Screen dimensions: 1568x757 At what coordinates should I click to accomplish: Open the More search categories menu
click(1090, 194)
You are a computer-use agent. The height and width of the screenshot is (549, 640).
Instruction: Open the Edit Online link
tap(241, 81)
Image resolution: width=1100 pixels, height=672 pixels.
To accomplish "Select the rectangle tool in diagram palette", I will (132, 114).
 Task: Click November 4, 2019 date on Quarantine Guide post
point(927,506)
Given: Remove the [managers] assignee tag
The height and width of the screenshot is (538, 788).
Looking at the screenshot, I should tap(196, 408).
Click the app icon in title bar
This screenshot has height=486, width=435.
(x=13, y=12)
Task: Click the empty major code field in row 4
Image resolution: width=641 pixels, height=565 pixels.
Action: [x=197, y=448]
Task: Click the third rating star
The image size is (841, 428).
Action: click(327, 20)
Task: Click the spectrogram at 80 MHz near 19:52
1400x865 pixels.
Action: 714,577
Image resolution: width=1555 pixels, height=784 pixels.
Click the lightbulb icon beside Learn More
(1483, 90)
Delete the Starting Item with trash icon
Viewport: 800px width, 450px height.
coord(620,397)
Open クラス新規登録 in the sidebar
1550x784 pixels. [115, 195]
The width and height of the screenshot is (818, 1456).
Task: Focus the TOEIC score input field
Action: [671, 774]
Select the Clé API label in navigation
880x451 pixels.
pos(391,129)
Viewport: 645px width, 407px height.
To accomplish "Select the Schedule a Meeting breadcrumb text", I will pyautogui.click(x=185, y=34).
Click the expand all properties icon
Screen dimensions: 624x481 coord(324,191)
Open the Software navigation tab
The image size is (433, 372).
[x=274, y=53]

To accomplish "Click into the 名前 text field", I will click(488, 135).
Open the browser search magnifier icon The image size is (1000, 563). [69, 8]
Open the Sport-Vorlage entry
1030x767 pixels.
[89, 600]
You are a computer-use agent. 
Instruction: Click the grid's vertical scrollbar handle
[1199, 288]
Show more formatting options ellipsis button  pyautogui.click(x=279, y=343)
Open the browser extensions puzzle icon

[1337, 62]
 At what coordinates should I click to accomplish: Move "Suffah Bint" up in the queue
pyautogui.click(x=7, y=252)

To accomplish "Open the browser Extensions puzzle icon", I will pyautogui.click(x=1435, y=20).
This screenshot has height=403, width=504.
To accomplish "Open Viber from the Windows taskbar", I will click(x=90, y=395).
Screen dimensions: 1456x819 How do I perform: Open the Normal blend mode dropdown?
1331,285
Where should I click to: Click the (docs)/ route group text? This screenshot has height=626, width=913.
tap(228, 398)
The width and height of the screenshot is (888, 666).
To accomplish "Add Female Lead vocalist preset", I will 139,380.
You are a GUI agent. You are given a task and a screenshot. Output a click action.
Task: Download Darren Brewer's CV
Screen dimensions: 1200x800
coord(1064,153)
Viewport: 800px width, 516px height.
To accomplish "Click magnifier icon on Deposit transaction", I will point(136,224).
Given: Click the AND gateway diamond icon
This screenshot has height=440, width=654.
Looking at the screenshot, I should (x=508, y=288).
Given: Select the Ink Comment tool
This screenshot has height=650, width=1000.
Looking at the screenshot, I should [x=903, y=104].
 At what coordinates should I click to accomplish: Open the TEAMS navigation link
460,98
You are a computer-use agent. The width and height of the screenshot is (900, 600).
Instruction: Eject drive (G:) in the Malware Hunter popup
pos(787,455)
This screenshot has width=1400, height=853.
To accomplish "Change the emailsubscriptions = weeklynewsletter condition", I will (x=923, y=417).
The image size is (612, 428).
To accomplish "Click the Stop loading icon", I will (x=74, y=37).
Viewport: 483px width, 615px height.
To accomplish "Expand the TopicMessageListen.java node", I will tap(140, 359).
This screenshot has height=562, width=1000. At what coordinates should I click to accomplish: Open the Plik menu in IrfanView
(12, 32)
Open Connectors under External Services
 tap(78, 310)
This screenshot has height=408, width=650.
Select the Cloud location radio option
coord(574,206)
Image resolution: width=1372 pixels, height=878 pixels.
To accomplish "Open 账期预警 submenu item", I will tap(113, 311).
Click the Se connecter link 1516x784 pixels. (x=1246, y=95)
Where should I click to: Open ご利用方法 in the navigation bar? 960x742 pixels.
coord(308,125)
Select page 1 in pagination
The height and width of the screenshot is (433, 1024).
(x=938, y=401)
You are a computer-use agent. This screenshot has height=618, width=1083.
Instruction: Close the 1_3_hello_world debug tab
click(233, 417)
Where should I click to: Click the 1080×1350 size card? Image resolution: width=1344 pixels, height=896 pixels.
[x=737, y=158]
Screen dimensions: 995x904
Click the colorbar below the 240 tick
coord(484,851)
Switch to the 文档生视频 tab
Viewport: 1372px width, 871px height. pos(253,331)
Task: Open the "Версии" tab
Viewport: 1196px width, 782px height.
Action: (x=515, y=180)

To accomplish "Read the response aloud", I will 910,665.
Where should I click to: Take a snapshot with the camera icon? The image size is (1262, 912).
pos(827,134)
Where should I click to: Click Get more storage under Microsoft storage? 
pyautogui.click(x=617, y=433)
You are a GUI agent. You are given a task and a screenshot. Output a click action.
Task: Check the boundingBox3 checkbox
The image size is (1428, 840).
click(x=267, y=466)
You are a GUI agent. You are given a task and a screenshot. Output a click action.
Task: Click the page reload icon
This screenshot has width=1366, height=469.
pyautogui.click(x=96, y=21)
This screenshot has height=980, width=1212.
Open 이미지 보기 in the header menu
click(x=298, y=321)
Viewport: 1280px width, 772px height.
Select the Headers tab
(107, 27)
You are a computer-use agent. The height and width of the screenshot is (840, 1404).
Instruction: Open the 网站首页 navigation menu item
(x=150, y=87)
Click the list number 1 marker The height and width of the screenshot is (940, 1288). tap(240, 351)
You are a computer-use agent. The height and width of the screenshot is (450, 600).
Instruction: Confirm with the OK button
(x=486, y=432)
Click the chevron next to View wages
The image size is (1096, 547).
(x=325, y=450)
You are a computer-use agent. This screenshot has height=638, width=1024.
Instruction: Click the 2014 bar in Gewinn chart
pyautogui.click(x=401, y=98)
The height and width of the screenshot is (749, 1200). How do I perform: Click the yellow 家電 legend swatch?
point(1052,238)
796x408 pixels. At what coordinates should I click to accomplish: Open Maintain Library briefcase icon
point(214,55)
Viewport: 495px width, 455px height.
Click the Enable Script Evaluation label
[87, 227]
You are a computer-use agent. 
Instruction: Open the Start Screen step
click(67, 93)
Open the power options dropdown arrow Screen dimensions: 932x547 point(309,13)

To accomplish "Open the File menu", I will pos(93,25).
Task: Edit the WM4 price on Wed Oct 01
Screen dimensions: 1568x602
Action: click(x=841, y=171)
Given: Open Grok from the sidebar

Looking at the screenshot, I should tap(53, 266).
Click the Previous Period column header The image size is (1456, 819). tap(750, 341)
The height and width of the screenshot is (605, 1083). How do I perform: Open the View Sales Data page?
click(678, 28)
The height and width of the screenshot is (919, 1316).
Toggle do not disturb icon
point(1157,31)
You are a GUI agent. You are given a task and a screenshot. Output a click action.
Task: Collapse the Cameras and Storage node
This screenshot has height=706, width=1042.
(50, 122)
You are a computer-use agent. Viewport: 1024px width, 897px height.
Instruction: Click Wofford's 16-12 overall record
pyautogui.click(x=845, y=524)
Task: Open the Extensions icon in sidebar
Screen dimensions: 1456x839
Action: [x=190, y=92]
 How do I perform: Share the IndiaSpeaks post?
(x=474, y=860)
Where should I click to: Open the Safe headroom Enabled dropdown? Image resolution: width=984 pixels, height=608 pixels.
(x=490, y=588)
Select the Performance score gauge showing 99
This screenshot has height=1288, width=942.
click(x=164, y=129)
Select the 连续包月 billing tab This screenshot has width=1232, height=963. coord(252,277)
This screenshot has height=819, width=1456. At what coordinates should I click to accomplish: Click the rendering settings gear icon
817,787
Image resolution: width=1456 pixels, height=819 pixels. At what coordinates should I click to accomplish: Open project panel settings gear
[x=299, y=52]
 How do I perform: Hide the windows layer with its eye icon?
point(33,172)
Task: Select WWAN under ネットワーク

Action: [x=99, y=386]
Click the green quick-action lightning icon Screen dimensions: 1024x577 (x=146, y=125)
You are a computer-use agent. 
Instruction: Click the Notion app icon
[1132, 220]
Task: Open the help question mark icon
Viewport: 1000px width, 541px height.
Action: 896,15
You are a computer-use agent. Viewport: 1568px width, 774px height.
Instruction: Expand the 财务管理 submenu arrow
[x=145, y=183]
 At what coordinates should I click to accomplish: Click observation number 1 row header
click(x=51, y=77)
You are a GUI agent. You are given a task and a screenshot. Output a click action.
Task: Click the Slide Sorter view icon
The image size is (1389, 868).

:::

Do this => Output the entries from the line with "Task: Open the help question mark icon" up to and including the line with "click(x=51, y=77)" as a Markdown table with two columns, No. and Line, numbering each line in the No. column and leaving out blank lines.

Task answer =>
| No. | Line |
|---|---|
| 1 | Task: Open the help question mark icon |
| 2 | Viewport: 1000px width, 541px height. |
| 3 | Action: 896,15 |
| 4 | You are a computer-use agent. Viewport: 1568px width, 774px height. |
| 5 | Instruction: Expand the 财务管理 submenu arrow |
| 6 | [x=145, y=183] |
| 7 |  At what coordinates should I click to accomplish: Click observation number 1 row header |
| 8 | click(x=51, y=77) |